A nome di Conlutas Didi girava instancabilmente tutti i continenti, passando da un picchetto a una assemblea operaia, da un congresso a un corteo. L'anno scorso era stato tra i promotori della costituzione a Parigi della Rete sindacale internazionale. Didi era brasiliano ma in realtà era anche italiano, francese, africano. Le questioni sindacali e politiche della classe operaia di ogni Paese lo interessavano tanto quanto quelle del suo Paese natale.
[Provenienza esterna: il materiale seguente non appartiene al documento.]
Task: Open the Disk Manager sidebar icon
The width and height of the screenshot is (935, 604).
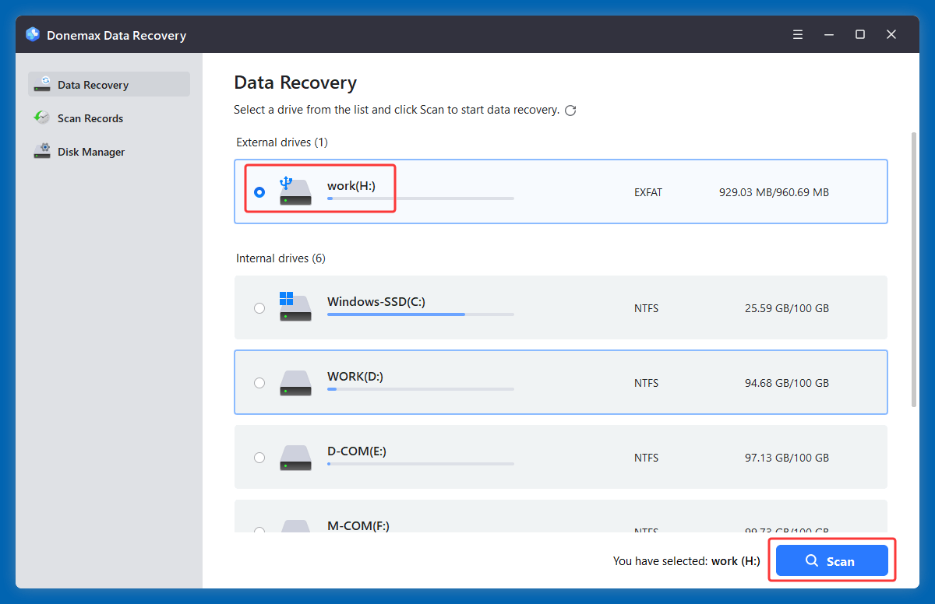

E' questo che ha colpito molti compagni che lo hanno conosciuto negli ultimi anni: nonostante fosse sempre più fisicamente provato dalla malattia, esile, quasi spettrale, si rifiutava di fermarsi, anche solo di riposarsi. Sempre sorridente, con la battuta pronta, ironico e autoironico, sottoponeva il suo corpo malato a fatiche che avrebbero stremato una persona sana. Molti altri al suo posto avrebbero dedicato gli ultimi mesi di vita a sé stessi: per Didi questo era impensabile.
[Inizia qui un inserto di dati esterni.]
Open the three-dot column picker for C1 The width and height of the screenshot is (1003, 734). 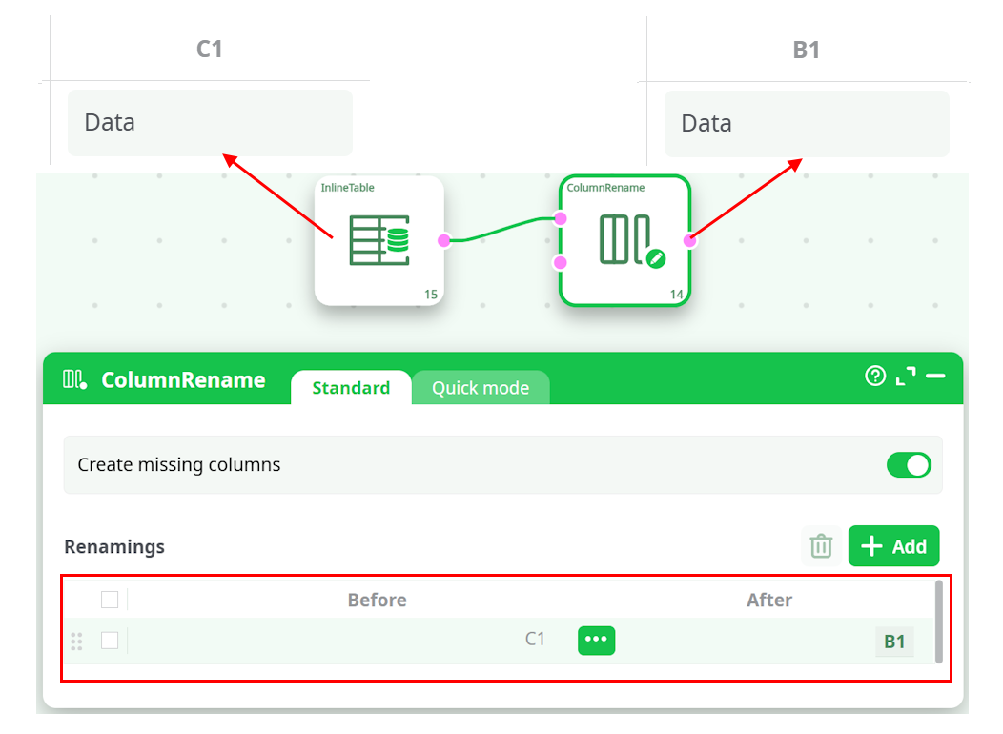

Riflettendoci ora capiamo che in questo ultimo periodo Didi stava offrendo il suo sforzo in forma esemplare alle centinaia di lavoratori e giovani in lotta che lo incontravano nelle piazze, nelle manifestazioni. Stava affermando, consumando le ultime energie, che la vita è degna di essere vissuta solo se si lotta incessantemente per cambiare il mondo con la rivoluzione. Ci insegnava cosa significa concepire la propria vita in funzione del più grandioso dei progetti collettivi, il socialismo.
Nei momenti di stanchezza, di fronte alle difficoltà gigantesche che incontriamo e incontreremo sulla strada della costruzione del partito rivoluzionario, sulla strada della rivoluzione socialista, il ricordo della forza di Didi, del suo sorriso, ci sarà prezioso.
Viva la Lit! Viva la Quarta Internazionale!